- Interactive map of Proletariy
- Proletariy Location of Proletariy Proletariy Proletariy (Novgorod Oblast)
- Coordinates: 58°26′N 31°42′E﻿ / ﻿58.433°N 31.700°E
- Country: Russia
- Federal subject: Novgorod Oblast
- Administrative district: Novgorodsky District
- Settlement: 1835
- Urban-type settlement status since: January 30, 1931
- Elevation: 19 m (62 ft)

Population (2010 Census)
- • Total: 5,145
- • Estimate (2025): 4,352 (−15.4%)

Municipal status
- • Municipal district: Novgorodsky Municipal District
- • Urban settlement: Proletarskoye Urban Settlement
- • Capital of: Proletarskoye Urban Settlement
- Time zone: UTC+3 (MSK )
- Postal code: 173530
- OKTMO ID: 49625154051
- Website: пролетарийадм.рф

= Proletariy =

Proletariy (Пролета́рий) is an urban locality (an urban-type settlement) in Novgorodsky District of Novgorod Oblast, Russia, located at the Nisha River close to its mouth, 30 km east of Veliky Novgorod. Municipally, it is incorporated as Proletarskoye Urban Settlement in Novgorodsky Municipal District, one of the four urban settlements in the district. Population:

==History==
The settlement was first mentioned in 1495 as Seltso u Nishi. At that point, it was a part of Derevskaya Pyatina of Novgorod Lands. In 1835, a windmill was built here by the engineer and landowner Kazimir Raykhel (Casimir Reichel). The area became known as Novaya Melnitsa, which means "The New Mill". In 1885, his son, Pyotr Raykhel, built a porcelain factory. In 1892, the factory was sold to Ivan Kuznetsov. In 1918, the factory was confiscated by the state, and in 1922 the settlement serving the factory was renamed Proletariy.

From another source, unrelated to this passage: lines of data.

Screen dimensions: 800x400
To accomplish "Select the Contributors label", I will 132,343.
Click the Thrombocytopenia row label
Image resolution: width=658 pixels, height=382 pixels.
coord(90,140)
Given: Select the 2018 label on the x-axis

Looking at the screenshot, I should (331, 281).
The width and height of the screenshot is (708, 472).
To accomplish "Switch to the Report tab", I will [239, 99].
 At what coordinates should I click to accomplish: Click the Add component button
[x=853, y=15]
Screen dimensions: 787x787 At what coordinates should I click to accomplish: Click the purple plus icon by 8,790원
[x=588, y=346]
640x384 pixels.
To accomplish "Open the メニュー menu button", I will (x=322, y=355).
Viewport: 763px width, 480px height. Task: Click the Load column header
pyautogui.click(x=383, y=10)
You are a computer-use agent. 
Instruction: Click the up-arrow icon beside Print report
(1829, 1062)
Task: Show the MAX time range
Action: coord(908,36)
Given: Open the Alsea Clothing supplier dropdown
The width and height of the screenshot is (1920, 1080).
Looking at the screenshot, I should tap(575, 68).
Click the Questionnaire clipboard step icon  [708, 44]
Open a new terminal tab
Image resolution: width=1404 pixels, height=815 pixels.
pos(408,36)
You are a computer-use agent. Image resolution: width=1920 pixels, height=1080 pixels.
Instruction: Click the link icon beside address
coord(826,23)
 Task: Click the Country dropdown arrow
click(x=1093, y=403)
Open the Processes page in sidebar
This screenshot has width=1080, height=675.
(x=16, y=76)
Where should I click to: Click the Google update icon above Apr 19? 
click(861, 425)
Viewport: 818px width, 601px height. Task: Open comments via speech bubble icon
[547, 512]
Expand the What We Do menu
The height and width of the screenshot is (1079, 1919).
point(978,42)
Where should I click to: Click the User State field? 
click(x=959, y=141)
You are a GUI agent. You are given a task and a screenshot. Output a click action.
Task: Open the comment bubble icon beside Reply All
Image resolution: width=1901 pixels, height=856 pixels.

Effective October 1, 1927, Bronnitsky District with the administrative center in the selo of Bronnitsa was established as a part of Novgorod Okrug of Leningrad Oblast. On July 23, 1930, the okrugs were abolished, and the districts became directly subordinate to the oblast. On January 30, 1931, the urban-type settlement of Proletariy was established in Bronnitsky District as a merger of the selo of Proletariy, the selo of Novaya Melnitsa, and the village of Zolotaya Niva. On March 11, 1931 the district was renamed Mstinsky District. On January 1, 1932 Mstinsky District was abolished and merged into Novgorod District. On March 11, 1941 Mstinsky District was re-established. It also included parts of Krestetsky District. The district center was established in Proletariy. On July 5, 1944, Mstinsky District was transferred to newly established Novgorod Oblast. On January 1, 1963, Mstinsky District was abolished. After a sequence of administrative reforms, Proletariy was transferred to Novgorodsky District.

==Economy==
===Industry===
The porcelain factory, currently known as Novgorod Porcelain Manufacture, is still in operation. Besides, Proletariy has an experimental chemical plant and a sawmill.

===Transportation===
Proletariy is located on the M10 highway connecting Moscow and Saint Petersburg, specifically on the branch of the highway which connects it with the city of Veliky Novgorod (the southern entrance).

==Culture and recreation==
Proletariy contains three objects classified as cultural and historical heritage of local significance. They are the Kuznetsov estate with the park and a monument to fallen soldiers.